Superparamagnetic Fe3O4 Nanoparticles in a Deep Eutectic Solvent: An Efficient and Recyclable Catalytic System for the Synthesis of Primary Carbamates and Monosubstituted Ureas

Superparamagnetic Fe3O4 nanoparticles were used to synthesize various primary carbamates as well as monosubstituted and N,N-disubstituted ureas. This efficient phosgene-free process used urea as an eco-friendly carbonyl source in the presence of a biocompatible deep eutectic solvent (DES) to provide an inexpensive and attractive route that afforded the products in moderate to excellent yields. The employed DES serves both a catalytic role and as the green reaction medium. The magnetic nanocatalyst and DES can been reused several times without a significant loss of activity.

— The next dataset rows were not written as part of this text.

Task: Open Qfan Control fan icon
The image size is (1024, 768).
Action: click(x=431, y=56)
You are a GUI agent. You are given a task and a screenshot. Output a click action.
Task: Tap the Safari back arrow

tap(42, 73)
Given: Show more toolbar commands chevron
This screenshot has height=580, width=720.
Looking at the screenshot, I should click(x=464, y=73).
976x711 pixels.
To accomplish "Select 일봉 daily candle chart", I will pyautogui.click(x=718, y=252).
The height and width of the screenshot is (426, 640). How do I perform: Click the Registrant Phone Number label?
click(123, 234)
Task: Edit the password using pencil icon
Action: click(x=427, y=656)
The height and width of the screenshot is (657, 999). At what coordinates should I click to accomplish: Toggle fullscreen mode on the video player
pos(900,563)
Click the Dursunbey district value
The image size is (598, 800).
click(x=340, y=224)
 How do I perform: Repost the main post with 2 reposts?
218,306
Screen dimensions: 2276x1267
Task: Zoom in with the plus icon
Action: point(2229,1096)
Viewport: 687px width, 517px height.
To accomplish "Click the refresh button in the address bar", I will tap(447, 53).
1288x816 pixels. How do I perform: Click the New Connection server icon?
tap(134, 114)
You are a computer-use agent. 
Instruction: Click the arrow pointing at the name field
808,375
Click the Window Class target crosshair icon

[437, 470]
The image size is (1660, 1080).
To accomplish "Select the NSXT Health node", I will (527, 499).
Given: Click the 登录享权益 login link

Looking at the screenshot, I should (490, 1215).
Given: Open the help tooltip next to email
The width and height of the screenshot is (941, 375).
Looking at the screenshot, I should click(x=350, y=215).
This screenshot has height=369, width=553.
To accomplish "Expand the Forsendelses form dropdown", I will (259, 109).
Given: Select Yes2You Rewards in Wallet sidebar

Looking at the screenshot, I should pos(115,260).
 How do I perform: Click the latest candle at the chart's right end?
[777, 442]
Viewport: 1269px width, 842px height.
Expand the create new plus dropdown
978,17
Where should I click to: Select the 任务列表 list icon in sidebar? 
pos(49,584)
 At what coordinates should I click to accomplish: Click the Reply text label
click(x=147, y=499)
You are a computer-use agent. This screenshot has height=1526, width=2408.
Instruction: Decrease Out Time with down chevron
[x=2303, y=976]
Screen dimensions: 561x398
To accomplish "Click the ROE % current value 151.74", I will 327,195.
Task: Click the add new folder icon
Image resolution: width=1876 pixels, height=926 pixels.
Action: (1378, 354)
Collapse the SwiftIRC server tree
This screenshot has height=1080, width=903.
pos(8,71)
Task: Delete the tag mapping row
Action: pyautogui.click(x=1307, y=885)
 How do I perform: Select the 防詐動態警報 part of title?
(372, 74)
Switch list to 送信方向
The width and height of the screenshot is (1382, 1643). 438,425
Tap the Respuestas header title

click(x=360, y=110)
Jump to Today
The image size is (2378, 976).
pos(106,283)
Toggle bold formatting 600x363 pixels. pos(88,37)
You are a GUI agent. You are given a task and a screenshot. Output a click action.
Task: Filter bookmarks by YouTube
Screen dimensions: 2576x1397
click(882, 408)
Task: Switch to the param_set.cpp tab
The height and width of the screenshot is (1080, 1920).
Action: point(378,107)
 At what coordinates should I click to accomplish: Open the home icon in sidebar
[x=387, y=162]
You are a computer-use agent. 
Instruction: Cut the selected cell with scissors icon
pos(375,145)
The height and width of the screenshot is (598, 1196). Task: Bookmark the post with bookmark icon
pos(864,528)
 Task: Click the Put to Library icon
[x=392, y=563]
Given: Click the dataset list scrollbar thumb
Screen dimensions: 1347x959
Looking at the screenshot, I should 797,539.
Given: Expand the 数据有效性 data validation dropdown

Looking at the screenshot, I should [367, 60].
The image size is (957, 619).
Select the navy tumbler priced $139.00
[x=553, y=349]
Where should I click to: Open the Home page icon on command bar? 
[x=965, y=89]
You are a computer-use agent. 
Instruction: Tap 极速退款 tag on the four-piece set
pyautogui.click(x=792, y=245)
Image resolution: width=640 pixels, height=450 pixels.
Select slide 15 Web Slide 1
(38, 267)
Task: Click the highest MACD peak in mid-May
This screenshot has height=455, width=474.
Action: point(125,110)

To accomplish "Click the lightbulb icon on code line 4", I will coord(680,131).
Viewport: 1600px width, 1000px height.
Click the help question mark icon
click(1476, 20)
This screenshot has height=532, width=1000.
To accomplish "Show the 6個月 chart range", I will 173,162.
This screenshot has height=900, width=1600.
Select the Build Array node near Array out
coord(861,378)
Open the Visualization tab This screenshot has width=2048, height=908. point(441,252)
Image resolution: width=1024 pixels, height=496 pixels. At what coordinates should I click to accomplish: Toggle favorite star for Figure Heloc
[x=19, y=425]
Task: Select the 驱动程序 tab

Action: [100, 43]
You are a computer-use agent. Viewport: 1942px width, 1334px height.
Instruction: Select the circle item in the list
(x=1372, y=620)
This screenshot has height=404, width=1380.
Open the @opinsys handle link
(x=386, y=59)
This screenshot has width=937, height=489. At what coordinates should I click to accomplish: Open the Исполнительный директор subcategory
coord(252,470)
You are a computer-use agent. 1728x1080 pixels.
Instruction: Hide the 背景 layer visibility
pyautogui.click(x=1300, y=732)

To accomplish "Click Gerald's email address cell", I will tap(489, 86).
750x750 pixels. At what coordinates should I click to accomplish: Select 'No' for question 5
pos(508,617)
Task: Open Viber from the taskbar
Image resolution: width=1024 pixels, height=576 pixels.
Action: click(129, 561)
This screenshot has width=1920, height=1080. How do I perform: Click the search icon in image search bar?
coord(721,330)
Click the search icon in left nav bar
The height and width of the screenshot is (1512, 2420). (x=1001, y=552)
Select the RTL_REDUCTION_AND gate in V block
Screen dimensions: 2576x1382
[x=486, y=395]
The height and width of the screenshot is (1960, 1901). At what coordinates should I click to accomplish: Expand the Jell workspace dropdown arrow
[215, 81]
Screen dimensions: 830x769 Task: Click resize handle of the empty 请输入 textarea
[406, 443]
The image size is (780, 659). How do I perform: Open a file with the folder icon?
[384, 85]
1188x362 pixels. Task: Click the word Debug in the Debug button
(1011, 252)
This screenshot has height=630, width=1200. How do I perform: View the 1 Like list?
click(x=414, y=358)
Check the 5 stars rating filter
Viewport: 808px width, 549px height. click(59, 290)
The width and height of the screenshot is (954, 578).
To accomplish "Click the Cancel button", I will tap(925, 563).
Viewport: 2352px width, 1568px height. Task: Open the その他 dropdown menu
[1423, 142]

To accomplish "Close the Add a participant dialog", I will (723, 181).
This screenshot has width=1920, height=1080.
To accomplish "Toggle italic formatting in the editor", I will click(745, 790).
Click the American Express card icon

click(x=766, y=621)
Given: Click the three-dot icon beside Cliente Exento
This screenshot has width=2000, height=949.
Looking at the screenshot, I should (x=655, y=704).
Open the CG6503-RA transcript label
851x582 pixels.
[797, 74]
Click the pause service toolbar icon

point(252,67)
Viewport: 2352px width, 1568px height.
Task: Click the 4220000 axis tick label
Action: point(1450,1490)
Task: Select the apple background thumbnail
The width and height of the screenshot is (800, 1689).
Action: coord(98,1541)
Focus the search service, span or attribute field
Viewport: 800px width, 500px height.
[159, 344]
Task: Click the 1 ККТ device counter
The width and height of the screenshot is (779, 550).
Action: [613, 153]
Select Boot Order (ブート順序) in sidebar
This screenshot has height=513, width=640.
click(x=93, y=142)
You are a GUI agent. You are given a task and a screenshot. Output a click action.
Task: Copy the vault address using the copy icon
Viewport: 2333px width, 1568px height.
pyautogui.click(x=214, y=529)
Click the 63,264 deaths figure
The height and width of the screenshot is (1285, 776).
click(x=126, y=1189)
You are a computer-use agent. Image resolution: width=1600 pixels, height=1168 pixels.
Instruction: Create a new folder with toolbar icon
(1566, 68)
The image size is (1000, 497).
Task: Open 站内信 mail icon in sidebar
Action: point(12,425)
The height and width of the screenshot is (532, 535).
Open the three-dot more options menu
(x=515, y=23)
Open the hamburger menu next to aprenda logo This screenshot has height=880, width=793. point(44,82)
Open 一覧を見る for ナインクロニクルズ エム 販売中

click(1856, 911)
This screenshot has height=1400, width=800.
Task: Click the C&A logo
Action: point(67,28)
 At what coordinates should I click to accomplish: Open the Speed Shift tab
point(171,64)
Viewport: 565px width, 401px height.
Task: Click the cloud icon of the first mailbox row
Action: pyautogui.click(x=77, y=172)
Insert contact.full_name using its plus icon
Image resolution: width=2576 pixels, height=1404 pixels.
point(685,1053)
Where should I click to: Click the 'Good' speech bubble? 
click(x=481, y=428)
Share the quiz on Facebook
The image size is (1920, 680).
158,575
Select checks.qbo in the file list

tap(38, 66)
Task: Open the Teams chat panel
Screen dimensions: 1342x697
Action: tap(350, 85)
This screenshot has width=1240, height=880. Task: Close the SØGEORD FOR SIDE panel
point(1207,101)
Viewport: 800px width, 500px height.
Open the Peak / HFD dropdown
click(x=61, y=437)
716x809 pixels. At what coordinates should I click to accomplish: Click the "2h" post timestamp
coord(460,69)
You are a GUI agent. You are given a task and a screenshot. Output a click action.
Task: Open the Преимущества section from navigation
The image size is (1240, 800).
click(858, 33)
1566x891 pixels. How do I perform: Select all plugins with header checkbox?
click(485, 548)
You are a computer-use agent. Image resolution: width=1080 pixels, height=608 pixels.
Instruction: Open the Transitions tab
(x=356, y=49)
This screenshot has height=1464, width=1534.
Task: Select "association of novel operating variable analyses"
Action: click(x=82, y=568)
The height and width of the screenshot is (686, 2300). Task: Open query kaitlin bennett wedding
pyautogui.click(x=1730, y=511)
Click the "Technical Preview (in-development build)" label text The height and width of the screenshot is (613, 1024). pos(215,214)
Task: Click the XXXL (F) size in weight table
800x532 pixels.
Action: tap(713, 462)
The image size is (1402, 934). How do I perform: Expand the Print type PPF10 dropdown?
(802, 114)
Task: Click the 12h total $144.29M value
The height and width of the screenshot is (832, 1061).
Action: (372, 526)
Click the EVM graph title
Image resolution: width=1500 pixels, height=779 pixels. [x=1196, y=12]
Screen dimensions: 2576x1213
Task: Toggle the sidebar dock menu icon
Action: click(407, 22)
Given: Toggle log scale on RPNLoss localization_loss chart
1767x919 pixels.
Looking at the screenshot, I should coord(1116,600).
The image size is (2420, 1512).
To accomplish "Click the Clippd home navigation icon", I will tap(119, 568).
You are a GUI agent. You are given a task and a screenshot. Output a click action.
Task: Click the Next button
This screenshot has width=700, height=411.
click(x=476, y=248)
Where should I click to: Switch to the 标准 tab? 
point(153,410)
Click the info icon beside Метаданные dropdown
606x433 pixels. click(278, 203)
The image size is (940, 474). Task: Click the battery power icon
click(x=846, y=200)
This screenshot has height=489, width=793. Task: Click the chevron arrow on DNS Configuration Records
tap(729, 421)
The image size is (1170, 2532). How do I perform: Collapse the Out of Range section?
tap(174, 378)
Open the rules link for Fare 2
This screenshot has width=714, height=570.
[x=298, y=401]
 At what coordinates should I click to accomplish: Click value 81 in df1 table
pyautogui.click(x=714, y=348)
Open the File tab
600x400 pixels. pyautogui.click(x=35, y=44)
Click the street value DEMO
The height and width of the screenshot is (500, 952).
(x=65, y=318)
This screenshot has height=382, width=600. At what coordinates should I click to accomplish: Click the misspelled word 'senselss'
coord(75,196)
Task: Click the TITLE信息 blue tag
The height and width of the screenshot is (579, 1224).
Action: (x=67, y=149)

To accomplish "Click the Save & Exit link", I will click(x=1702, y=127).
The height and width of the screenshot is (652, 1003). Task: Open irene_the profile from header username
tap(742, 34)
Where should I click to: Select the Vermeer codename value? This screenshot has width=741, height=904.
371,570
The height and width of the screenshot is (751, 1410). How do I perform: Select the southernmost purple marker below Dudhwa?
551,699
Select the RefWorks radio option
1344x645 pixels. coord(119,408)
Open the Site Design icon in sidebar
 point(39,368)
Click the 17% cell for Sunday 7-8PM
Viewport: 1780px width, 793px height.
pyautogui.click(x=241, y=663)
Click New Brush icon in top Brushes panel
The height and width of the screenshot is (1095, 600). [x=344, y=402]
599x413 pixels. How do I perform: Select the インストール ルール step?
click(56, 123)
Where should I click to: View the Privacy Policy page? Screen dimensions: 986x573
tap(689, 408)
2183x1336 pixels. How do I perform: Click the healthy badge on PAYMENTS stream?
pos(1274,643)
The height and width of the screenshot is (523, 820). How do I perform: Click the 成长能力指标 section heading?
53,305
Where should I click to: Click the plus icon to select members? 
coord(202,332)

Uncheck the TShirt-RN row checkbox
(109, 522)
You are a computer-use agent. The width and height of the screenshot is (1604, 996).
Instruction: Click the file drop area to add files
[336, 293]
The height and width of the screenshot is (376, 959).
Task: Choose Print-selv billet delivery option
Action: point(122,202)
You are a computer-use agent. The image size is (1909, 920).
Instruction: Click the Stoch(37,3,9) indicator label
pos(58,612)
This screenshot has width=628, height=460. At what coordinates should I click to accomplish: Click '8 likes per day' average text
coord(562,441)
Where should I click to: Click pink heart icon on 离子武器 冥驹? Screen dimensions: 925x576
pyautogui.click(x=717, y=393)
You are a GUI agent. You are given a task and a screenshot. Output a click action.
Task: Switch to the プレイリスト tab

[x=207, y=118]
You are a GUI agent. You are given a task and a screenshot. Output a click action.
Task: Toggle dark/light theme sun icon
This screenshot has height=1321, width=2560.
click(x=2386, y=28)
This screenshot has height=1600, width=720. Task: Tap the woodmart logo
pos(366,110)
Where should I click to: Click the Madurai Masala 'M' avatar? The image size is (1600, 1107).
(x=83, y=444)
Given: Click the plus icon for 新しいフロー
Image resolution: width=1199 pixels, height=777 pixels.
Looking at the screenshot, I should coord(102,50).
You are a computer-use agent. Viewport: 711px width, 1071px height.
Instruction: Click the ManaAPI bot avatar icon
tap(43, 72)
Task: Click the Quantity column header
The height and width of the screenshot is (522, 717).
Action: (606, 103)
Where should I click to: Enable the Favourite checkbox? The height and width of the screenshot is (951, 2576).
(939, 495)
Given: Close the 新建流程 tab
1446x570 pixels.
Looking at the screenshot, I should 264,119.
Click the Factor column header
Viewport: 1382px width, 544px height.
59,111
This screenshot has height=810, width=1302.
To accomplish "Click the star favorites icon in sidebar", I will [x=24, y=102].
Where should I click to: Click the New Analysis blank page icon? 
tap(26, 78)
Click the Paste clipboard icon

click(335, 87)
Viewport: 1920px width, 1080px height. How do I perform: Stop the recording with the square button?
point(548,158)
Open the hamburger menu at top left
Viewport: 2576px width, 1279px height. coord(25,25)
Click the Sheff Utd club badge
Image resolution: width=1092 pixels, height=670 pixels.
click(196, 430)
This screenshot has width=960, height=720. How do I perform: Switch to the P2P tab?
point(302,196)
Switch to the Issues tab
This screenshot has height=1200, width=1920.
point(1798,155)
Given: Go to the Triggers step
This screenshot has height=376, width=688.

SnCl2-catalyzed synthesis of carbamates from renewable origin alcohols

Effects of structure and reactivity of renewable origin alcohols in the conversion and selectivity of the SnCl2-catalyzed reactions in the presence and absence of urea were assessed. Convenient simple and suitable method for the synthesis of carbamates from renewable origin alcohols and urea in one-step are provided. We have assessed the activity of SnCl2 catalyst, a commercially affordable Lewis acid, in reactions of urea alcoholysis with different natural origin alcohols (geranyl, neryl, bornyl, cinnamyl, α-terpinyl and benzyl alcohols), aiming to synthesize carbamates, which are biologically active compounds, building blocks in organic synthesis and raw material to synthesize polyurethanes. The low cost of urea, the water tolerant catalyst and phosgene free reaction are positive aspects of this carbamates synthesis process. The different reaction pathways were assessed. A mechanism was proposed based on FT-IR experiments and experimental data.